Blog

Links

Book review: Python for Data Analysis, Second Edition, by Wes McKinney

posted: May 10, 2018

tl;dr: A well-written, in-depth, practical guide to using Python’s primary data analysis libraries and tools...

The field of data science has grown dramatically in the past five years, as more businesses and institutions seek to use data to improve decision making and glean new insights. Python is one of the most popular languages for data science, which might be a surprise to those who think of Python as a slow, interpreted (dare I say “scripting”) language. Python’s secret, which allows it to be performant for intensive number crunching, is that a variety of third-party Python libraries have been written in C and other lower-level languages, with a Python interface that allows the code which utilizes the libraries to be written in easily understandable Python.

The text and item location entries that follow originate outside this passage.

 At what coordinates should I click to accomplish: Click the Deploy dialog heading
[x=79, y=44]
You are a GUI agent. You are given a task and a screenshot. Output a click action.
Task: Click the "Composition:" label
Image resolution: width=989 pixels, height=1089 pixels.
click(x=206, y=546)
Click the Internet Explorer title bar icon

The growing popularity of Python for performing data science, and recent advances in the library and tool ecosystem, are the reasons Wes McKinney recently came out with the second edition of Python for Data Analysis. It should find an eager audience of folks looking to start doing serious data analysis within the Python ecosystem.

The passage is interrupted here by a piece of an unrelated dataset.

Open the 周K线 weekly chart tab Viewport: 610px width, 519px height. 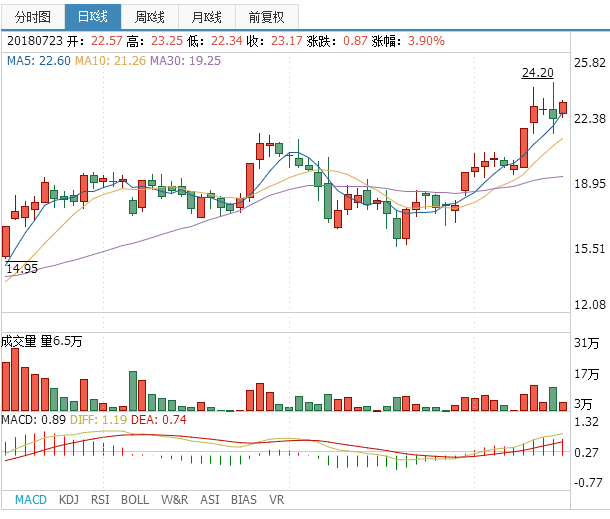point(150,16)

McKinney’s goal for Python for Data Analysis is to provide a foundation for manipulating and analyzing large amounts of data using Python, and he succeeds admirably. Basic knowledge of Python programming, including Python’s built-in data structures, major keywords, and invoking functions and methods, is a prerequisite. From there McKinney begins by showing the reader how to install and use various tools and libraries, starting with very basic commands and gradually working up to more sophisticated examples.

McKinney focuses on the important, widely used foundational Python data analysis tools and libraries: numpy, pandas, matplotlib, iPython, and Jupyter notebooks. This actually provides plenty of material to work with, as McKinney wants readers to become proficient with using these tools to manipulate data before diving into more advanced mathematical analysis and machine learning. McKinney goes into much detail showing how to bring in data, cleanse it, organize it, subset it, apply mathematical operations to it, aggregate it, and display visualizations of the results. As many have said, 80% of data science is cleaning the data so that algorithms can be run on it, hence McKinney’s focus is on educating readers to become expert data wranglers.

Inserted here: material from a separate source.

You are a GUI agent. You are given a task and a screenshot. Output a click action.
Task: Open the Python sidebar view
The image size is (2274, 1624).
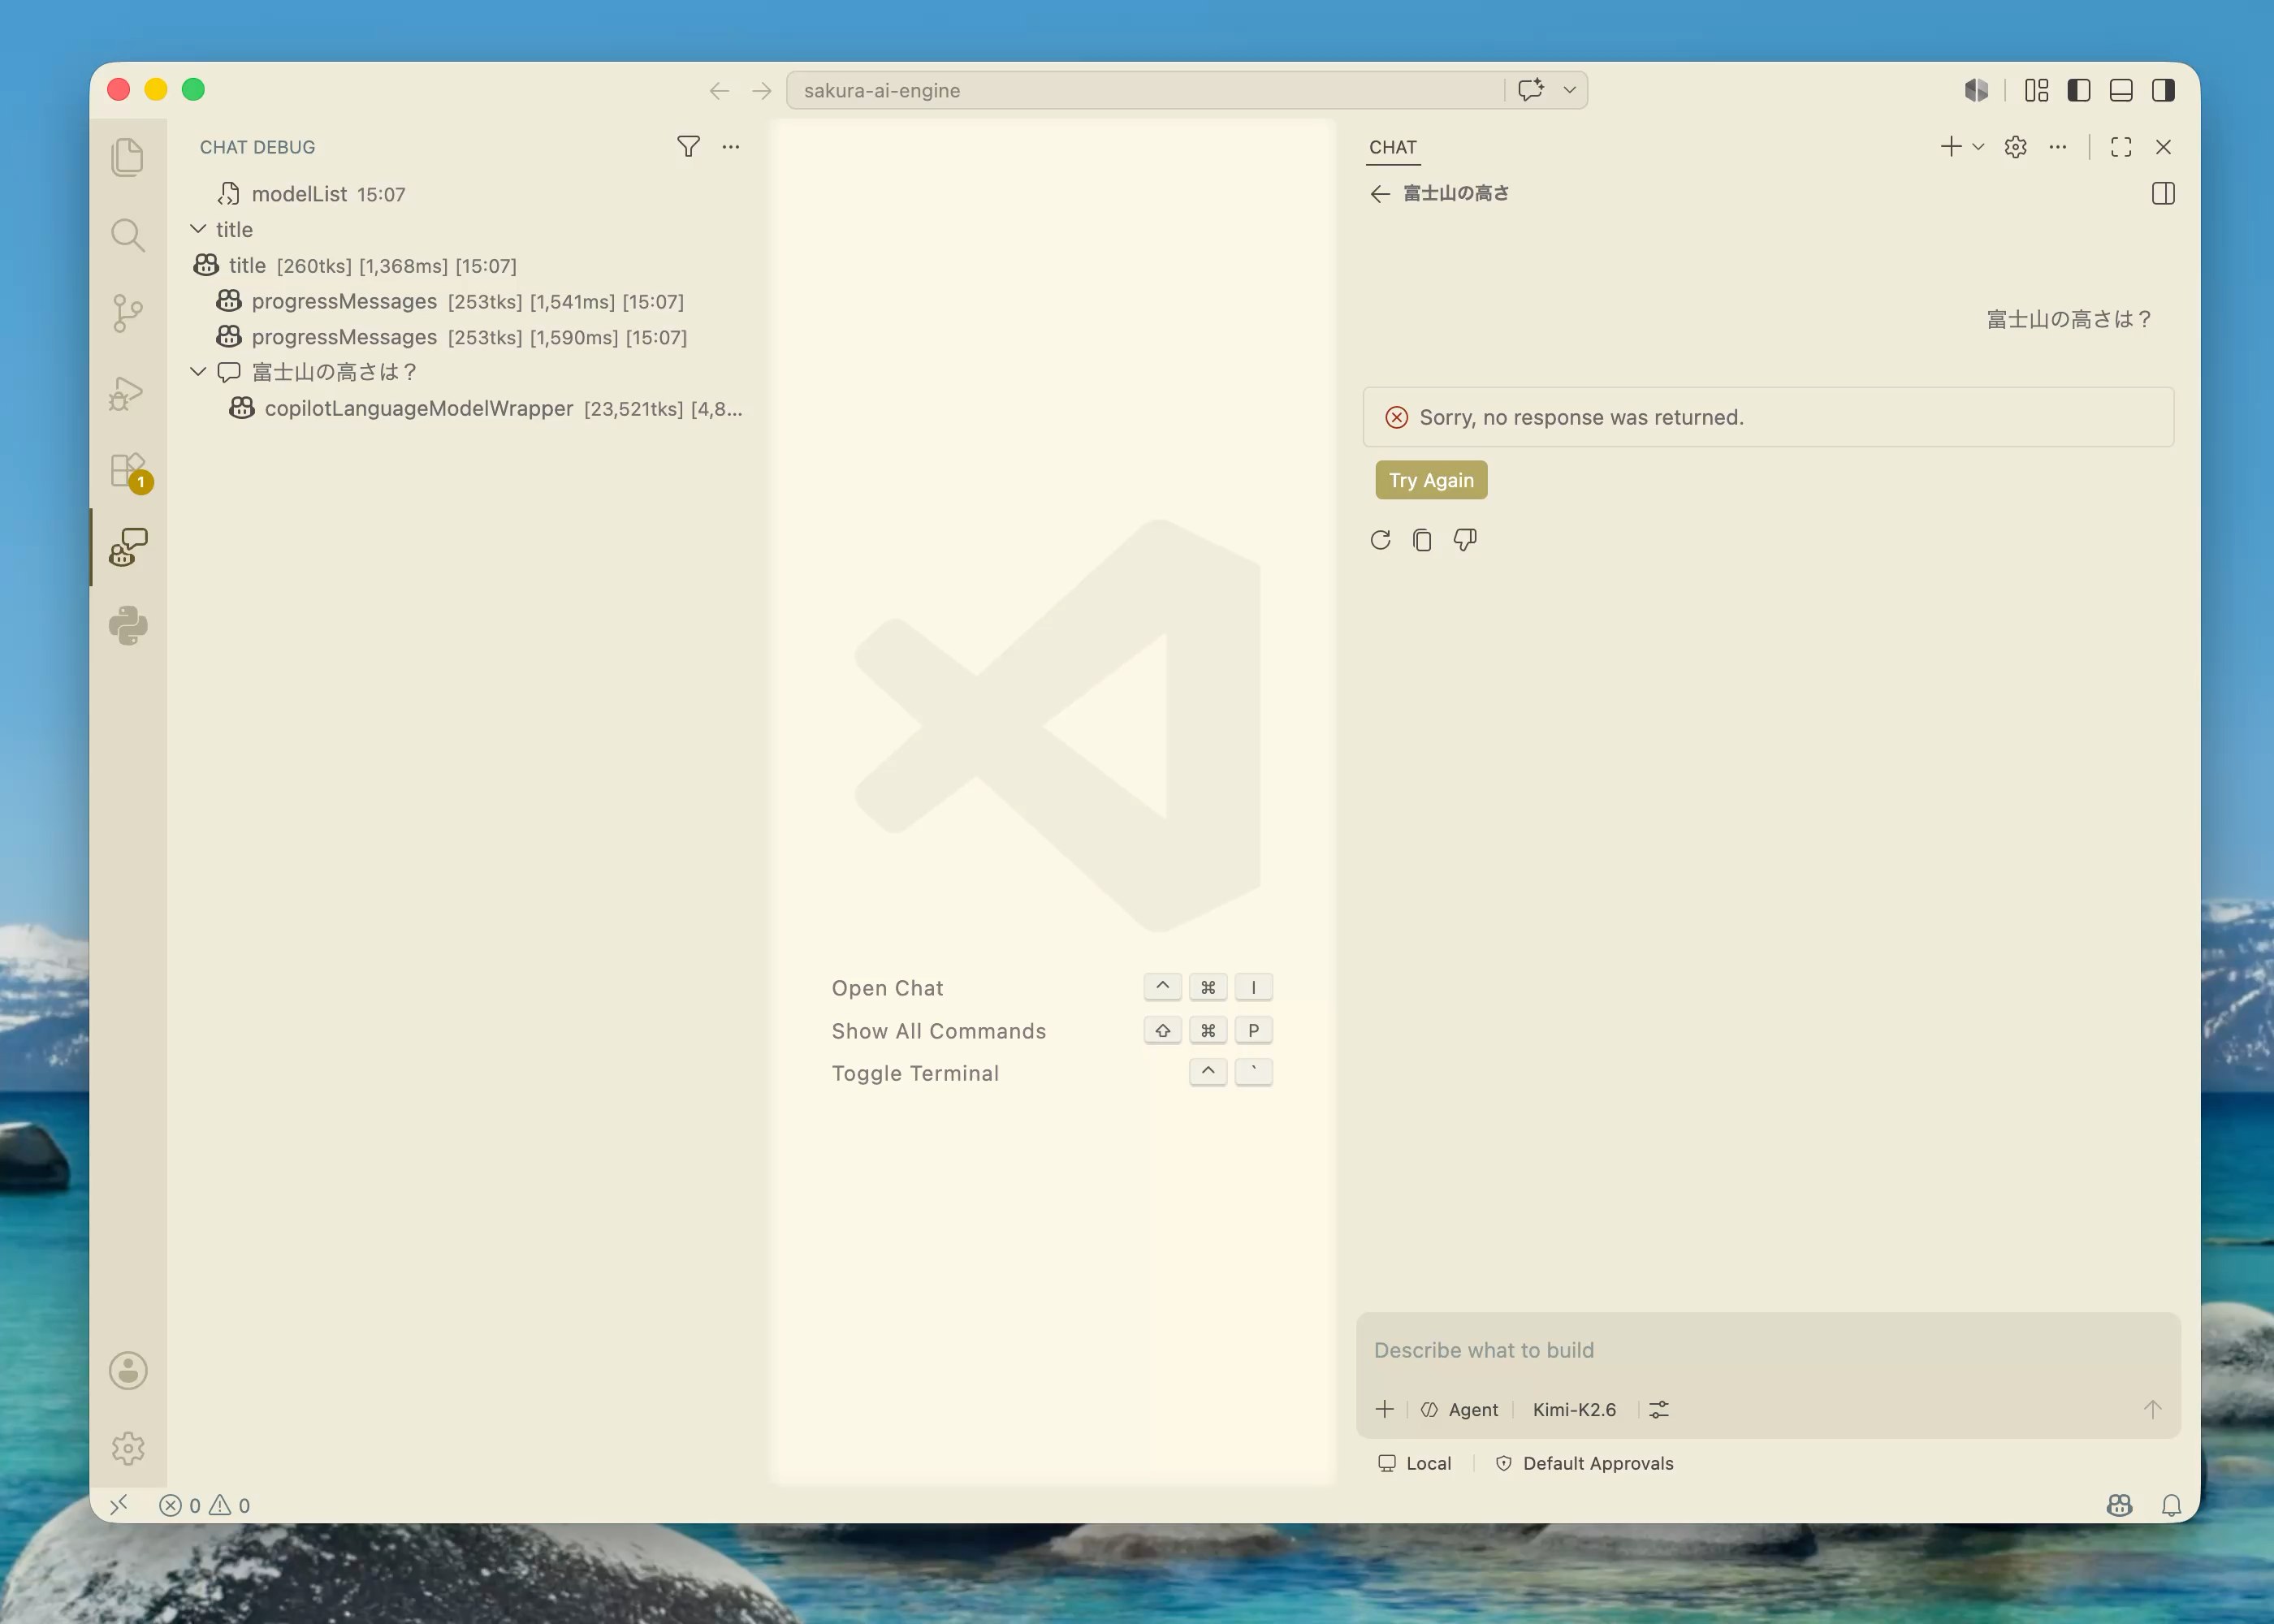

McKinney provides plenty of step-by-step instructions, real-world examples, recommended design patterns, and best practices. With just a few exceptions his examples and the accompanying discussion proceed at a gradual pace, from simple statements to more complex operations, without any sudden major leaps in the knowledge level required. This should get moderately proficient Python programmers up-and-running to the point where they can work on their own use cases. The next step beyond McKinney’s guidance is the online documentation for the various tools. Python for Data Analysis functions as a useful bridge to this more voluminous syntactical documentation.

I highly recommend Python for Data Analysis. It’s a great book for those looking to get started doing serious data analysis in Python, and to build a foundation for more intensive data science.